Изменить размер шрифта - +

– Это ты, Биг? – тихо позвал он, не оборачиваясь. (Потом он не мог уснуть еще одну ночь, пытаясь понять, как он узнал, что это она.)

Бигги говорила осторожно; она лишь коснулась предмета, о котором ей хотелось поговорить: в том возрасте, в котором сейчас находится Кольм, вполне естественно, что мальчик все больше и больше сближается с отцом, а не с матерью.

– Я понимаю, тебе будет больно это слышать, – сказала она Богусу, – но Кольм все сильнее сближается с Коутом. Когда ты здесь, Кольм испытывает некоторое замешательство.

– Я скоро уеду в Европу, – произнес он с горечью. – Так что меня здесь долго не будет, и никто не будет вводить его в замешательство.

– Прости меня, – сказала Бигги, – я и вправду всегда рада тебя видеть. Мне только не нравится то чувство, которое я иногда испытываю, когда ты рядом.

Трампер ощутил прилив непонятной злости, нахлынувшей на него: его подмывало сказать Бигги, что ей просто неприятно видеть, как он счастлив с Тюльпен. Но это было абсурдно; ничего такого говорить ему не хотелось. Он даже не верил в это.

– Я тоже чувствую замешательство, – признался он, и она кивнула, как бы соглашаясь с его внезапным признанием. Потом она оставила его одного, то есть исчезла так стремительно, что ему подумалось: а не боялась ли она расплакаться перед ним? Или рассмеяться?

Он думал, что на самом деле согласен с тем, что сказала Бигги: ему тоже приятно ее видеть, но ему не нравится то чувство, которое он испытывает, находясь рядом с ней. Тут он услышал, как кто‑то спускается по лестнице.

Но на этот раз это была Тюльпен, и Трампер сразу заметил, что она давно проснулась и, вероятно, встретилась в коридоре с Бигги.

– О черт! – воскликнул он. – Все становится слишком запутанным! – Он быстро подошел к ней и обнял; ему показалось, что она нуждается в утешении.

– Я хочу уехать завтра же, – заявила она.

– Но ведь завтра Throgsgafen.

– Тогда после обеда, – сказала она. – Я не желаю проводить здесь еще одну ночь.

– Хорошо, хорошо, – пообещал он ей. – Я понимаю, понимаю.

Он говорил, не особенно вдумываясь в слова, стараясь лишь успокоить ее. Он знал, что, вернувшись в Нью‑Йорк, он будет размышлять целую неделю, пытаясь понять это. Но не стоило слишком глубоко задумываться над тем, что будет после праздника, и о том, что зачастую чувствуешь себя одиноким, когда с кем‑то живешь. Порой пережить отношения с любым другим человеческим существом казалось ему невозможным. «Ну и что из этого?» – подумал он.

– Я люблю тебя, – прошептал он Тюльпен.

– Я знаю, – откликнулась она.

Он отвел ее обратно в постель, и перед тем как заснуть, она осторожно спросила:

– Почему ты не можешь уснуть рядом со мной после того, как мы только что любили друг друга? Почему ты не можешь спать после этого? Я от этого засыпаю, а ты – наоборот. Это нечестно, потому что, когда я потом просыпаюсь и вижу пустую кровать, а тебя уставившегося на рыб или играющего на бильярде с твоей бывшей женой…

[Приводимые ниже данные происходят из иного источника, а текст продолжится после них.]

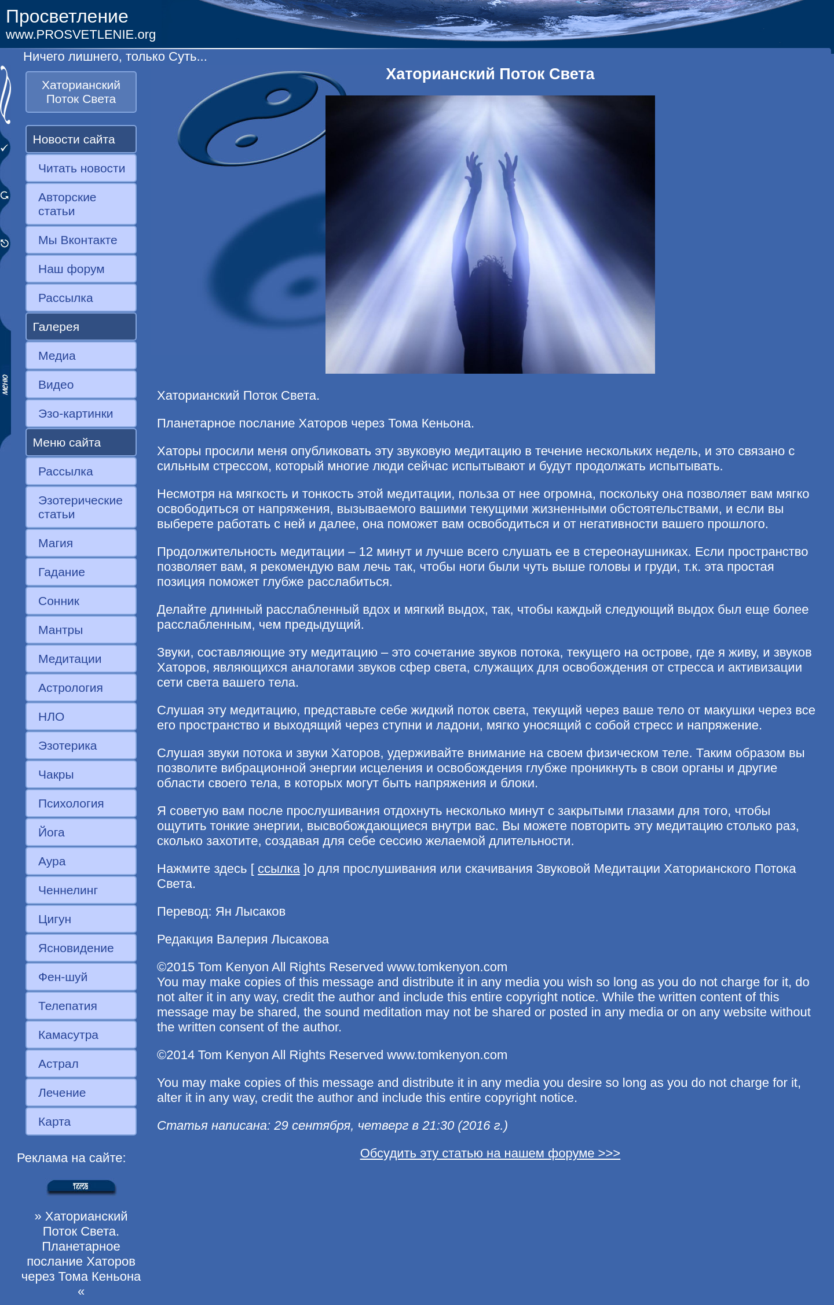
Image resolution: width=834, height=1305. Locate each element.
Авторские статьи (67, 204)
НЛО (51, 716)
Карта (54, 1121)
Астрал (58, 1063)
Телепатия (67, 1005)
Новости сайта (74, 139)
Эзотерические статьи (80, 507)
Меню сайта (67, 442)
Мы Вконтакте (78, 239)
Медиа (57, 355)
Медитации (69, 658)
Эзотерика (67, 745)
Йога (51, 832)
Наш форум (71, 268)
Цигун (54, 919)
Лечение (62, 1092)
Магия (55, 543)
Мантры (60, 629)
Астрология (70, 687)
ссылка (279, 868)
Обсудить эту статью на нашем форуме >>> (490, 1153)
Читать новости (81, 168)
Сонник (58, 600)
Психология (71, 803)
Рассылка (65, 297)
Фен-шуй (62, 976)
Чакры (56, 774)
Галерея (56, 326)
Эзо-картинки (76, 413)
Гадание (61, 571)
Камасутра (68, 1034)
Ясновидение (76, 947)
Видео (56, 384)
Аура (51, 861)
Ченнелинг (68, 890)
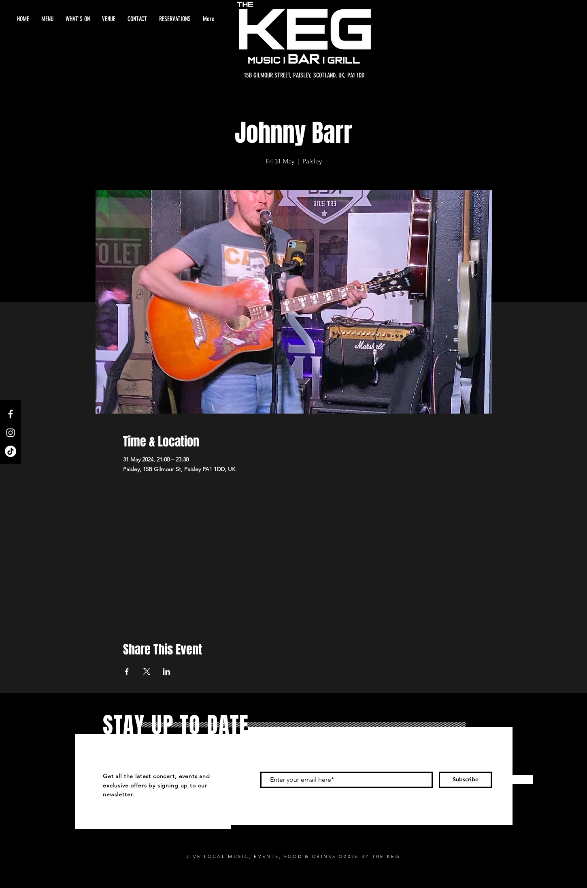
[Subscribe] (465, 780)
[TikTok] (10, 451)
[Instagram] (10, 432)
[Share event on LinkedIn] (166, 671)
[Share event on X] (147, 671)
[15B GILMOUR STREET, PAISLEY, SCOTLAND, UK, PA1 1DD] (304, 75)
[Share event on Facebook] (127, 671)
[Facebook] (10, 414)
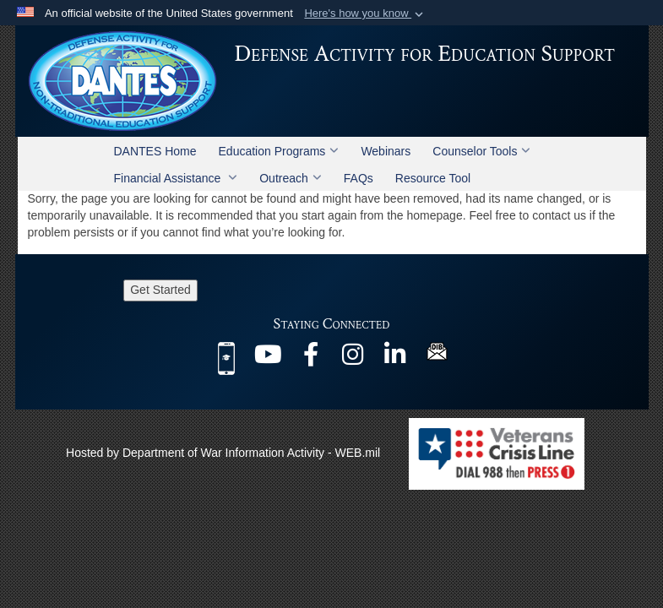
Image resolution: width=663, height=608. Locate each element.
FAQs (358, 178)
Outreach (290, 178)
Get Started (160, 289)
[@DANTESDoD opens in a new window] (268, 359)
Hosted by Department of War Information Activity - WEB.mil (223, 452)
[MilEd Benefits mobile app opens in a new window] (226, 357)
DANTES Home (155, 151)
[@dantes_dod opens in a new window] (353, 359)
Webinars (385, 151)
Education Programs (279, 151)
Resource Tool (432, 178)
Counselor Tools (481, 151)
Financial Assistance (176, 178)
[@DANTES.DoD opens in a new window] (311, 359)
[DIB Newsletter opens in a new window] (437, 350)
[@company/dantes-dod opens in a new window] (395, 359)
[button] (365, 13)
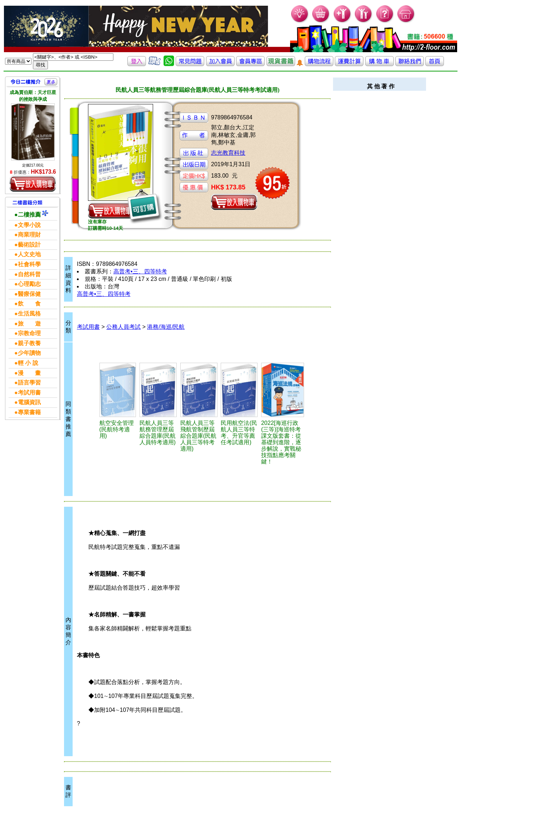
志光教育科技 (228, 153)
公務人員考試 (123, 327)
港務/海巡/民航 (166, 327)
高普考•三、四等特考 (140, 271)
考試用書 (88, 327)
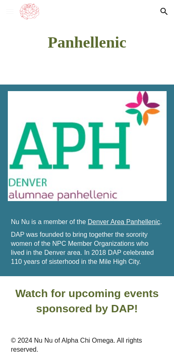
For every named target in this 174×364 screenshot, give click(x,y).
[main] (87, 42)
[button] (10, 11)
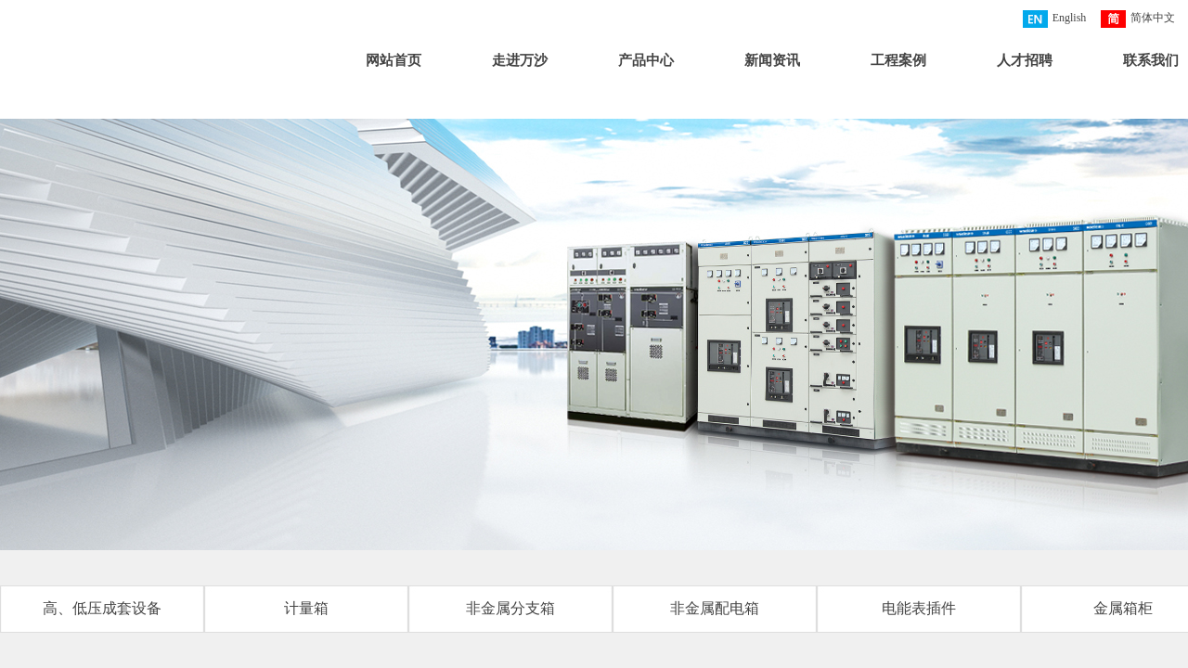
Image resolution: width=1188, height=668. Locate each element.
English (1055, 19)
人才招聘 (1024, 60)
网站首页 (393, 60)
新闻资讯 (772, 60)
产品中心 (646, 60)
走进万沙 (520, 60)
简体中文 (1138, 19)
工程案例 (898, 60)
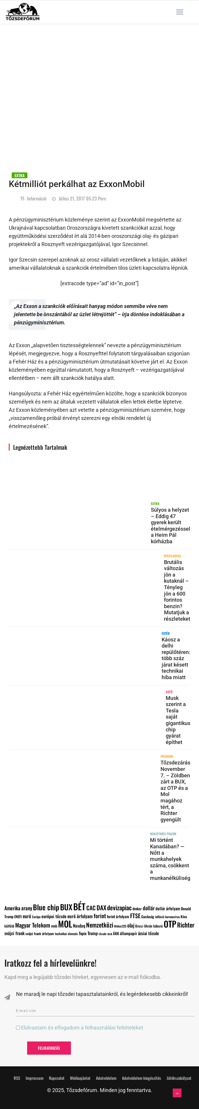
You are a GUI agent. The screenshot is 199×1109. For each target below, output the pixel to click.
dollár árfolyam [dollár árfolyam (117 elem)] (168, 908)
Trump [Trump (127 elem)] (93, 933)
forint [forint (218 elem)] (100, 915)
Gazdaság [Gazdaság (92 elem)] (147, 916)
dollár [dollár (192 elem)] (149, 908)
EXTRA (20, 175)
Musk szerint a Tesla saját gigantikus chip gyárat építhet (178, 720)
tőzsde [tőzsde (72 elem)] (103, 933)
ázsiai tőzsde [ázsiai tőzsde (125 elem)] (148, 933)
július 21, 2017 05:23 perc (79, 198)
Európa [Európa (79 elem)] (36, 916)
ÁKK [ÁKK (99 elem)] (116, 933)
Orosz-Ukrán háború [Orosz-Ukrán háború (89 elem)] (149, 926)
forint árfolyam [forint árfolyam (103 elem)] (118, 916)
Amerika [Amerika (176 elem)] (12, 908)
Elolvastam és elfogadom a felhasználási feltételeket (82, 1028)
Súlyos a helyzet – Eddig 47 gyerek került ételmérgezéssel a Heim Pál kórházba (170, 525)
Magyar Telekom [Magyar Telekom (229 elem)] (32, 925)
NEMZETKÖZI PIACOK (163, 833)
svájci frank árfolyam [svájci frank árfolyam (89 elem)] (39, 933)
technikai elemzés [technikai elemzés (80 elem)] (66, 933)
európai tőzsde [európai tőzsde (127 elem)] (54, 916)
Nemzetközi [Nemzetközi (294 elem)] (99, 924)
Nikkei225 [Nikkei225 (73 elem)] (120, 926)
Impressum (34, 1078)
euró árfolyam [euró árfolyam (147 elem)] (80, 916)
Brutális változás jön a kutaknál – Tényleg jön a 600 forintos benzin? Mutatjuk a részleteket (177, 590)
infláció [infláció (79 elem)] (159, 916)
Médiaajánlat (80, 1078)
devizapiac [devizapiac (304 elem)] (119, 907)
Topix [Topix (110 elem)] (83, 933)
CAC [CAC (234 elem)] (91, 908)
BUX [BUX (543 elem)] (66, 906)
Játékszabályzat (179, 1078)
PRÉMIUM (166, 756)
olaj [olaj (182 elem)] (130, 925)
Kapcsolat (56, 1078)
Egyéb (166, 633)
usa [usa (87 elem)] (109, 933)
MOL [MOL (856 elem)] (65, 923)
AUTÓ (169, 691)
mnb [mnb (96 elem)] (54, 926)
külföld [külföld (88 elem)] (9, 926)
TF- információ (33, 198)
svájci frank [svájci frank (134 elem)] (14, 933)
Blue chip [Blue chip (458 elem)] (46, 907)
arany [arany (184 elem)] (26, 908)
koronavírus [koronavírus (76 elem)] (172, 916)
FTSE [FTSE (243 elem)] (135, 915)
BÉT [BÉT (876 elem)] (79, 906)
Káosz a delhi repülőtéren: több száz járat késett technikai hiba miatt (176, 658)
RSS (17, 1078)
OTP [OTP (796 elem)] (170, 924)
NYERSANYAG (172, 555)
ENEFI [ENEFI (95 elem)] (18, 916)
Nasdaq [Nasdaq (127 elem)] (79, 925)
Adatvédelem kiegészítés (141, 1078)
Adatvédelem (106, 1078)
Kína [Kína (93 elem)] (184, 916)
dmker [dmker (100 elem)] (137, 908)
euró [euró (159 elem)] (27, 916)
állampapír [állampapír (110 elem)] (128, 933)
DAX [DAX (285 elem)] (101, 907)
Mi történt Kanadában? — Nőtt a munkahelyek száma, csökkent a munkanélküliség (170, 859)
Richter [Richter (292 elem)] (185, 924)
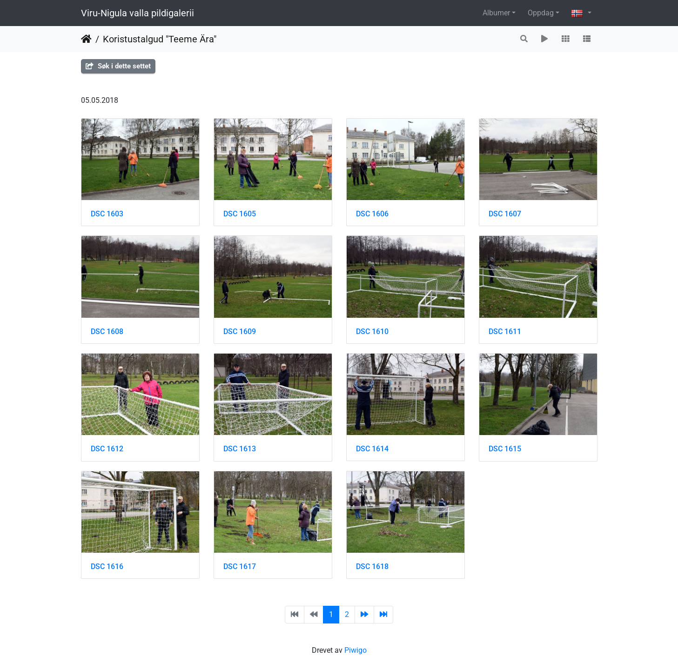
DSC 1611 (505, 331)
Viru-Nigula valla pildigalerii (137, 13)
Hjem (86, 39)
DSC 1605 (239, 213)
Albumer (496, 12)
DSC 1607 (505, 213)
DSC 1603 (107, 213)
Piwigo (355, 650)
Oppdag (541, 12)
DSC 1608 (107, 331)
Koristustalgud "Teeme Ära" (159, 39)
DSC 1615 (505, 448)
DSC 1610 (372, 331)
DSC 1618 (372, 566)
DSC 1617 (239, 566)
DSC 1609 (239, 331)
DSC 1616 (107, 566)
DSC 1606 (372, 213)
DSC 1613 (239, 448)
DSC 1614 (372, 448)
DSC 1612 (107, 448)
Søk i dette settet (118, 66)
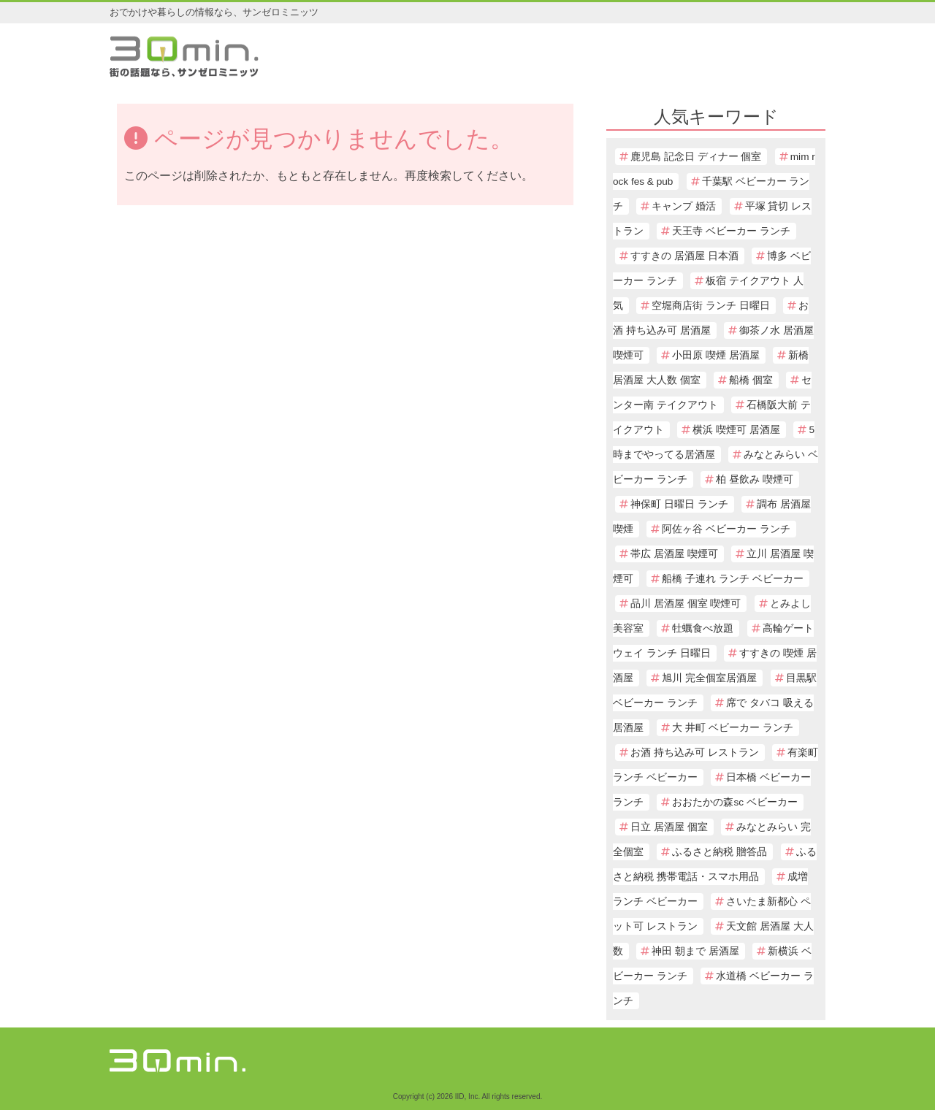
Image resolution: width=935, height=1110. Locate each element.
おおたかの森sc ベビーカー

Он лежал без сна до самого рассвета, пытаясь во всем разобраться. Тюльпен спала, громко посапывая, и не проснулась, когда в комнате появился Кольм, в натянутых поверх пижамы нескольких свитерах, непромокаемых сапогах и шерстяной шапочке.

– Знаю, знаю, – прошептал Трампер. – Если я спущусь к пристани, ты тоже сможешь пойти туда.

Было холодно, но они оделись тепло; снежная каша превратилась в лед, и они, скользя на задницах, спустились вниз по пандусу. Солнце выглядело хмурым, но воздух над островом и над заливом оставался чистым и ясным.